━━ Data to use

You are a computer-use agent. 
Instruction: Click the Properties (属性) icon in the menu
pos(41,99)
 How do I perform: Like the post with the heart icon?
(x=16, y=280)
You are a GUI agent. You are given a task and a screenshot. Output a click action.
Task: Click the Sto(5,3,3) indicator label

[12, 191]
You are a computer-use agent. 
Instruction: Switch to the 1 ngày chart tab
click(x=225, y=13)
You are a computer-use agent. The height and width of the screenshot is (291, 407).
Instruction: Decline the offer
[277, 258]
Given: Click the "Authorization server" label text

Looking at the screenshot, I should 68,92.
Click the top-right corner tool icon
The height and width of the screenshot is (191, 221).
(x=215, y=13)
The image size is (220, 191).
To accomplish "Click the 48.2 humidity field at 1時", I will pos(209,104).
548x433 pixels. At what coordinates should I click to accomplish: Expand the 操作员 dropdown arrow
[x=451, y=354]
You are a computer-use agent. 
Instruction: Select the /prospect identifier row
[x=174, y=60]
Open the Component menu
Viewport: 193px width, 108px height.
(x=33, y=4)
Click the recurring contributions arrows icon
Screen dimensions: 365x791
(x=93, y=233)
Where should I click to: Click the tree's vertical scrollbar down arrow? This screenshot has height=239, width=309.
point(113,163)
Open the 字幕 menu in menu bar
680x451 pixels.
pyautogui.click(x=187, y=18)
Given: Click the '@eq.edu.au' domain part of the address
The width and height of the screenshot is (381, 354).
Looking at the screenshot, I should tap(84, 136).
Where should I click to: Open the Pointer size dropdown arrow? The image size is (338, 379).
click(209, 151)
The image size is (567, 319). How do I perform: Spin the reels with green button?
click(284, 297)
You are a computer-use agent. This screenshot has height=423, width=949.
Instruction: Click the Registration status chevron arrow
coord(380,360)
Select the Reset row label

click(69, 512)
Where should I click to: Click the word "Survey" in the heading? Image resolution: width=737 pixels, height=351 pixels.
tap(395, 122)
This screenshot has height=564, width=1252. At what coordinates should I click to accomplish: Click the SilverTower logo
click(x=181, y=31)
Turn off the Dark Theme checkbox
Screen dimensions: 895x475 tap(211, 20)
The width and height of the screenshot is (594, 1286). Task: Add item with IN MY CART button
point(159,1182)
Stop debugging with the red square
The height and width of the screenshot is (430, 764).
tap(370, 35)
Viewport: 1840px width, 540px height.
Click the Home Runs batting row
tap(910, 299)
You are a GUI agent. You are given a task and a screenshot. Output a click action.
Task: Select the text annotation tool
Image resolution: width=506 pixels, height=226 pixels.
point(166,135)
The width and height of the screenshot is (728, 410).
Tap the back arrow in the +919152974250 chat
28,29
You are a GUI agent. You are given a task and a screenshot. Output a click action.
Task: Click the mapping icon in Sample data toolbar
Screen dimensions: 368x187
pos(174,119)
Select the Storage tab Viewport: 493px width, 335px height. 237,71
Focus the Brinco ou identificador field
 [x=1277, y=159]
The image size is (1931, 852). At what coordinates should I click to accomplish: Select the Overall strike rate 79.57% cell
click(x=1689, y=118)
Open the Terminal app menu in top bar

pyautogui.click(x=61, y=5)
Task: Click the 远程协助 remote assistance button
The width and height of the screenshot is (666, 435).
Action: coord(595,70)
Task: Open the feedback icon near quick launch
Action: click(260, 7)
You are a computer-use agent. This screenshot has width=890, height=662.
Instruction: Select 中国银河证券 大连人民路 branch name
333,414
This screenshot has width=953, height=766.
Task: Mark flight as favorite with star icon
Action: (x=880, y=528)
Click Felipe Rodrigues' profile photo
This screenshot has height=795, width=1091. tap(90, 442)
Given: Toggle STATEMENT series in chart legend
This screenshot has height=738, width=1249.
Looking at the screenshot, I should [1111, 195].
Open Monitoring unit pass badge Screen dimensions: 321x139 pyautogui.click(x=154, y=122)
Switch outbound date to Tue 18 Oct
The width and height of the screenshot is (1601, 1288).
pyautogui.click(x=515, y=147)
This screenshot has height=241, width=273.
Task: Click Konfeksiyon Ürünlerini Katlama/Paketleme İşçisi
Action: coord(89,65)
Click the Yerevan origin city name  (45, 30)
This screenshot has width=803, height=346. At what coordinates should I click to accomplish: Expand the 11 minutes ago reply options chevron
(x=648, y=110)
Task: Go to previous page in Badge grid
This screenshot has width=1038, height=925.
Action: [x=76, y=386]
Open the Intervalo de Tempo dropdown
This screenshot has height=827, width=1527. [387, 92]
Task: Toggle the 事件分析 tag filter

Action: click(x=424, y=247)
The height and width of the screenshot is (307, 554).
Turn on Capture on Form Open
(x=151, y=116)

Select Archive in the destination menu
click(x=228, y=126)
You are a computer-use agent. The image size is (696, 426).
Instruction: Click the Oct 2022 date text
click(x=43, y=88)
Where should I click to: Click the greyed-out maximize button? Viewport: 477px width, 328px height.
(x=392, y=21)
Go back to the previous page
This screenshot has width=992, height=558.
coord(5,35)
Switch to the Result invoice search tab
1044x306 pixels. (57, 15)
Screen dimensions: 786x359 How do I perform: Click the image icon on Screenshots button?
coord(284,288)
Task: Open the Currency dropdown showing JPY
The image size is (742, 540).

━━━━

## Problem
Could you repeat every record above exactly as it is written?

## Result
You are a computer-use agent. 
Instruction: Click the Properties (属性) icon in the menu
pos(41,99)
 How do I perform: Like the post with the heart icon?
(x=16, y=280)
You are a GUI agent. You are given a task and a screenshot. Output a click action.
Task: Click the Sto(5,3,3) indicator label

[12, 191]
You are a computer-use agent. 
Instruction: Switch to the 1 ngày chart tab
click(x=225, y=13)
You are a computer-use agent. The height and width of the screenshot is (291, 407).
Instruction: Decline the offer
[277, 258]
Given: Click the "Authorization server" label text

Looking at the screenshot, I should 68,92.
Click the top-right corner tool icon
The height and width of the screenshot is (191, 221).
(x=215, y=13)
The image size is (220, 191).
To accomplish "Click the 48.2 humidity field at 1時", I will pos(209,104).
548x433 pixels. At what coordinates should I click to accomplish: Expand the 操作员 dropdown arrow
[x=451, y=354]
You are a computer-use agent. 
Instruction: Select the /prospect identifier row
[x=174, y=60]
Open the Component menu
Viewport: 193px width, 108px height.
(x=33, y=4)
Click the recurring contributions arrows icon
Screen dimensions: 365x791
(x=93, y=233)
Where should I click to: Click the tree's vertical scrollbar down arrow? This screenshot has height=239, width=309.
point(113,163)
Open the 字幕 menu in menu bar
680x451 pixels.
pyautogui.click(x=187, y=18)
Given: Click the '@eq.edu.au' domain part of the address
The width and height of the screenshot is (381, 354).
Looking at the screenshot, I should tap(84, 136).
Where should I click to: Open the Pointer size dropdown arrow? The image size is (338, 379).
click(209, 151)
The image size is (567, 319). How do I perform: Spin the reels with green button?
click(284, 297)
You are a computer-use agent. This screenshot has height=423, width=949.
Instruction: Click the Registration status chevron arrow
coord(380,360)
Select the Reset row label

click(69, 512)
Where should I click to: Click the word "Survey" in the heading? Image resolution: width=737 pixels, height=351 pixels.
tap(395, 122)
This screenshot has height=564, width=1252. At what coordinates should I click to accomplish: Click the SilverTower logo
click(x=181, y=31)
Turn off the Dark Theme checkbox
Screen dimensions: 895x475 tap(211, 20)
The width and height of the screenshot is (594, 1286). Task: Add item with IN MY CART button
point(159,1182)
Stop debugging with the red square
The height and width of the screenshot is (430, 764).
tap(370, 35)
Viewport: 1840px width, 540px height.
Click the Home Runs batting row
tap(910, 299)
You are a GUI agent. You are given a task and a screenshot. Output a click action.
Task: Select the text annotation tool
Image resolution: width=506 pixels, height=226 pixels.
point(166,135)
The width and height of the screenshot is (728, 410).
Tap the back arrow in the +919152974250 chat
28,29
You are a GUI agent. You are given a task and a screenshot. Output a click action.
Task: Click the mapping icon in Sample data toolbar
Screen dimensions: 368x187
pos(174,119)
Select the Storage tab Viewport: 493px width, 335px height. 237,71
Focus the Brinco ou identificador field
 [x=1277, y=159]
The image size is (1931, 852). At what coordinates should I click to accomplish: Select the Overall strike rate 79.57% cell
click(x=1689, y=118)
Open the Terminal app menu in top bar

pyautogui.click(x=61, y=5)
Task: Click the 远程协助 remote assistance button
The width and height of the screenshot is (666, 435).
Action: coord(595,70)
Task: Open the feedback icon near quick launch
Action: click(260, 7)
You are a computer-use agent. This screenshot has width=890, height=662.
Instruction: Select 中国银河证券 大连人民路 branch name
333,414
This screenshot has width=953, height=766.
Task: Mark flight as favorite with star icon
Action: (x=880, y=528)
Click Felipe Rodrigues' profile photo
This screenshot has height=795, width=1091. tap(90, 442)
Given: Toggle STATEMENT series in chart legend
This screenshot has height=738, width=1249.
Looking at the screenshot, I should [1111, 195].
Open Monitoring unit pass badge Screen dimensions: 321x139 pyautogui.click(x=154, y=122)
Switch outbound date to Tue 18 Oct
The width and height of the screenshot is (1601, 1288).
pyautogui.click(x=515, y=147)
This screenshot has height=241, width=273.
Task: Click Konfeksiyon Ürünlerini Katlama/Paketleme İşçisi
Action: coord(89,65)
Click the Yerevan origin city name  (45, 30)
This screenshot has width=803, height=346. At what coordinates should I click to accomplish: Expand the 11 minutes ago reply options chevron
(x=648, y=110)
Task: Go to previous page in Badge grid
This screenshot has width=1038, height=925.
Action: [x=76, y=386]
Open the Intervalo de Tempo dropdown
This screenshot has height=827, width=1527. [387, 92]
Task: Toggle the 事件分析 tag filter

Action: click(x=424, y=247)
The height and width of the screenshot is (307, 554).
Turn on Capture on Form Open
(x=151, y=116)

Select Archive in the destination menu
click(x=228, y=126)
You are a computer-use agent. The image size is (696, 426).
Instruction: Click the Oct 2022 date text
click(x=43, y=88)
Where should I click to: Click the greyed-out maximize button? Viewport: 477px width, 328px height.
(x=392, y=21)
Go back to the previous page
This screenshot has width=992, height=558.
coord(5,35)
Switch to the Result invoice search tab
1044x306 pixels. (57, 15)
Screen dimensions: 786x359 How do I perform: Click the image icon on Screenshots button?
coord(284,288)
Task: Open the Currency dropdown showing JPY
The image size is (742, 540).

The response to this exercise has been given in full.